Other articles by Gazanfar
Above: Left: The Mausoleum of Zibeyda, one of the wives of Khalifa Harun Ar Hashid. 1190, Baghdad.
Right: Azerbaijani scientist Nasiraddin Tusi is buried in the Museyi Kazim Mosque in Baghdad.
Not many Azerbaijanis realize that they are closely related to one of Iraq's largest ethnic minorities, the Turkmen. These two Turkic peoples speak the same language and share a common ancestry. Furthermore, several important Azerbaijani revered intellectuals - classical poets and scientists - are buried in Iraq.
Researchers estimate that the Turkmen population in Iraq is now between 2.5 and 2.6 million. Since the Turkmen are not concentrated in one central location, however, it is difficult to provide exact figures related to population. Many Turkmen live in one of the richest oil-producing areas of the world in Kirkuk, which is about 250 km north of the capital of Baghdad.
The Turkmen settled in Iraq beginning in the 7th century. Wars and the resulting treaties in the area eventually separated the Azerbaijanis living in Iraq and Azerbaijan. Their languages, however, stayed basically the same. For instance, even though Ottoman Turkish was declared as the written language for the Turkmen, their spoken language and folklore more closely reflects Azeri.

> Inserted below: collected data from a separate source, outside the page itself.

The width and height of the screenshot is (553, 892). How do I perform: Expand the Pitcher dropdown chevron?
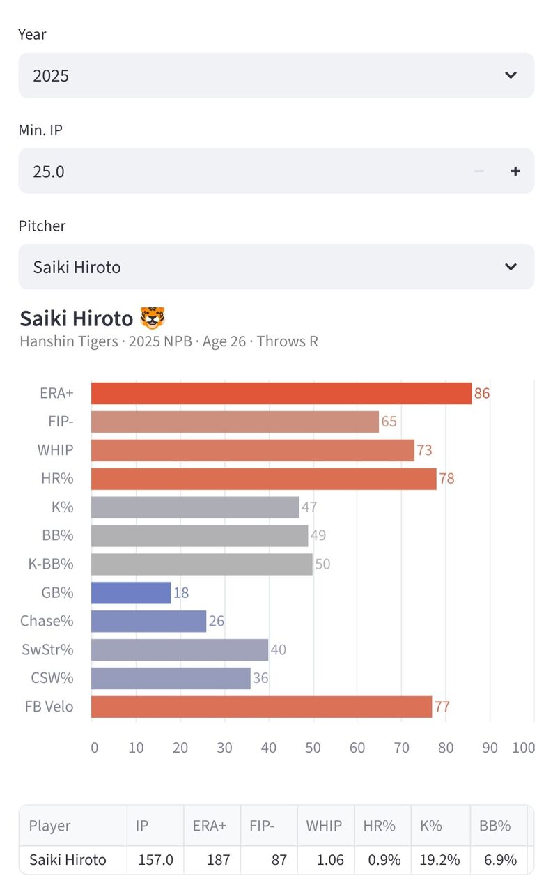tap(511, 267)
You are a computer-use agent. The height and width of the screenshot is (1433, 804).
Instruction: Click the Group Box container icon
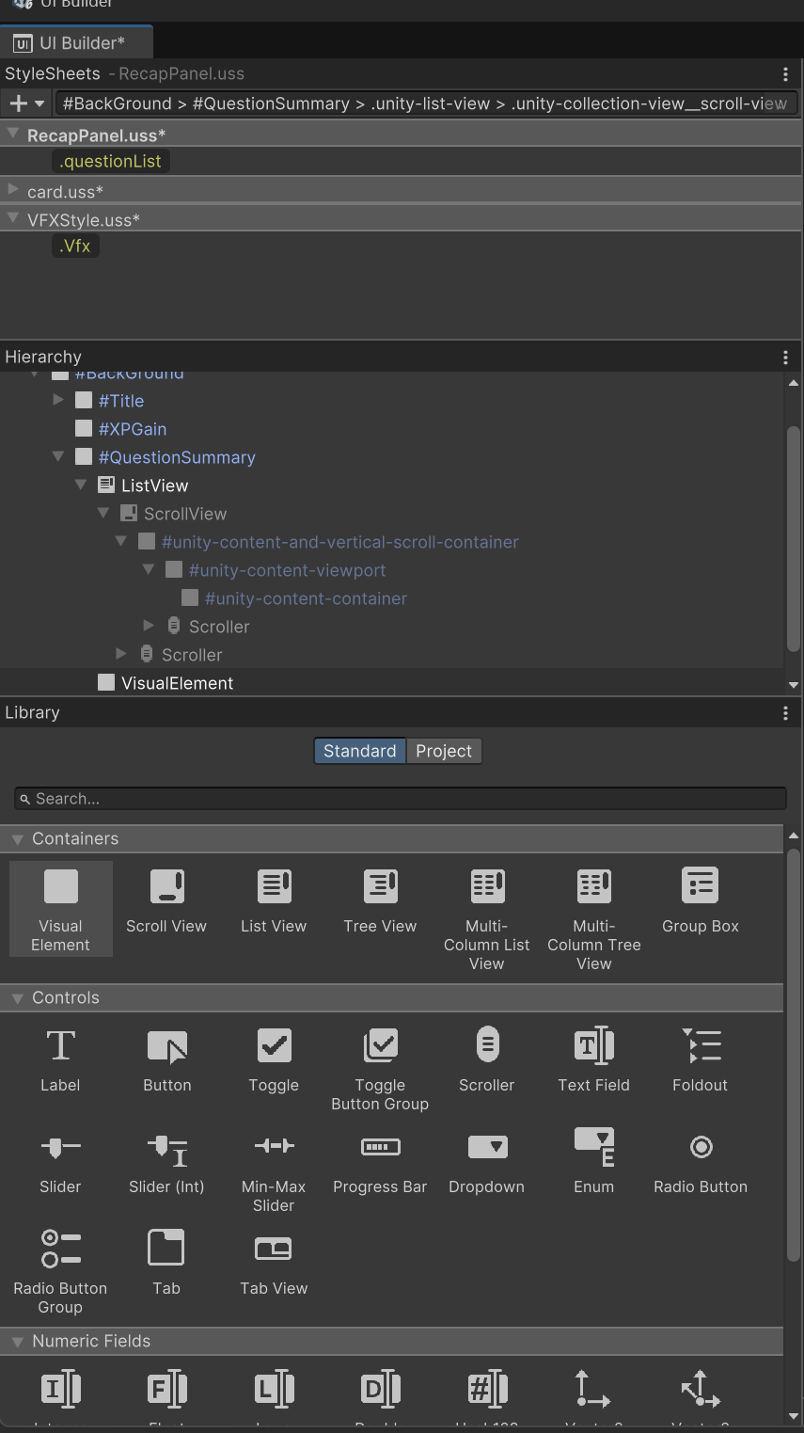click(x=701, y=886)
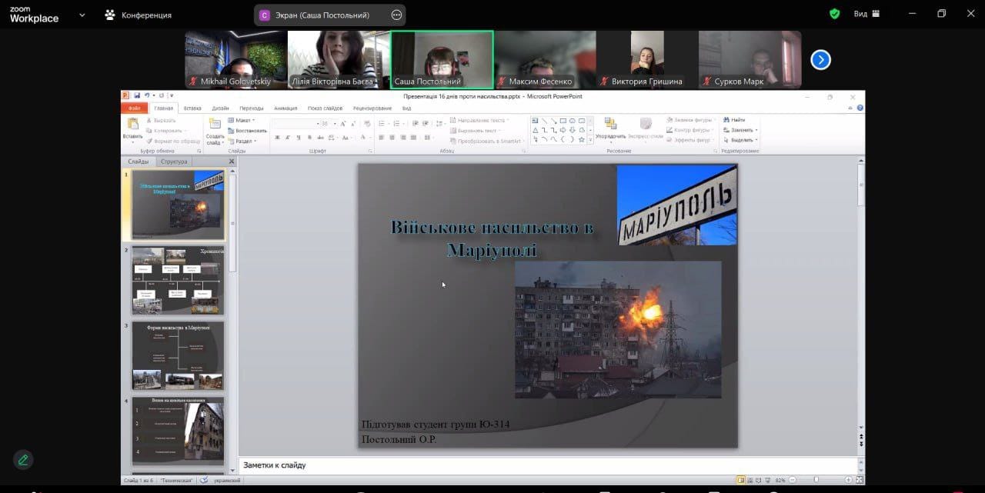985x493 pixels.
Task: Expand the Макет layout dropdown
Action: pos(243,121)
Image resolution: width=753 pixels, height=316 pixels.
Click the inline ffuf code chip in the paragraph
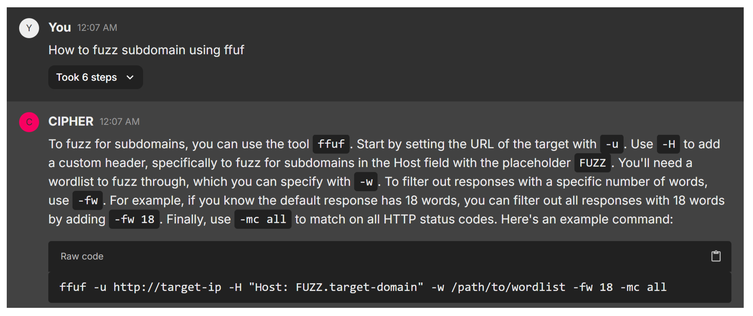[331, 144]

Left: The Nizami Museum of Literature in Baku has a permanent collection dedicated to the Karkuk / Turkomen of Iraq. The Turkmen are Azerbaijanis and are believed to have emigrated to the region of Iraq in the 7th century. This exhibition was organized by Folklorist Gazanfar Pashayev. The wives of most of Baku's diplomatic corps attended the opening ceremony on June 20, 2000. (Photo: Gazanfar Pashayev)
Azerbaijani, Turkish and Iraqi scholars affirm that Azeri and the Turkmen dialect are very similar to each other. They both come from the same root - the Oghuz group of Turkic languages. Although these two dialects survived a long history without any connection, there are no significant differences between them today.
In fact, Turkmen grammar and phonetics is very characteristic of the language of the ancient Azerbaijani epic "Kitabi Dada-Gorgud," ("The Book of My Grandfather Gorgud.") This compilation of legends was set down in writing during the 11th century but contains stories that can be traced back to the 6th and 7th centuries. Dozens of words and expressions that were used in "Dada Gorgud" but are not in use any more in Azeri are still alive and have kept their original meaning in the Turkmen dialect.
Similar Place Names
Several cities and villages found in the Kirkuk region of Iraq bear the same names as ones in Azerbaijan, such as Aghdash, Aghdam, Bilava, Aghsu, Guruchay, Boyat, Garabagh, Garagoyunlu, Amirli, Yayji, Yandija, Mardinli, Uchtapa, Khasa , Khasadaghli Chardakhli.
Near the city of Kifri in Iraq, there is a fortress named "Shirvan Galasi" (Shirvan Fortress). In 1961, this Shirvan fortress was identified as a historical monument of the Turkmen in the map of Iraq. Similarly, in Azerbaijan, there is the 15th-century palace located in Baku's Inner City called the Shirvanshah Palace, built between 1420-1460 where the residency of Shirvanshah state situated that was created during the first part of the 6th century and lasted till 1538 and was managed by the Shirvanshahs dynasty.
When Azerbaijani poet Khagani Shirvani (11261199) made a trip to Middle East in 1156, he wrote his famous philosophical poem "The Ruins of Madain." His travel notes were compiled in a "safarname" called "Tohfatul Irageyn" (The Gift of Two Iraqs). Today in Madain, only the ruins of the Shah's Palace exist.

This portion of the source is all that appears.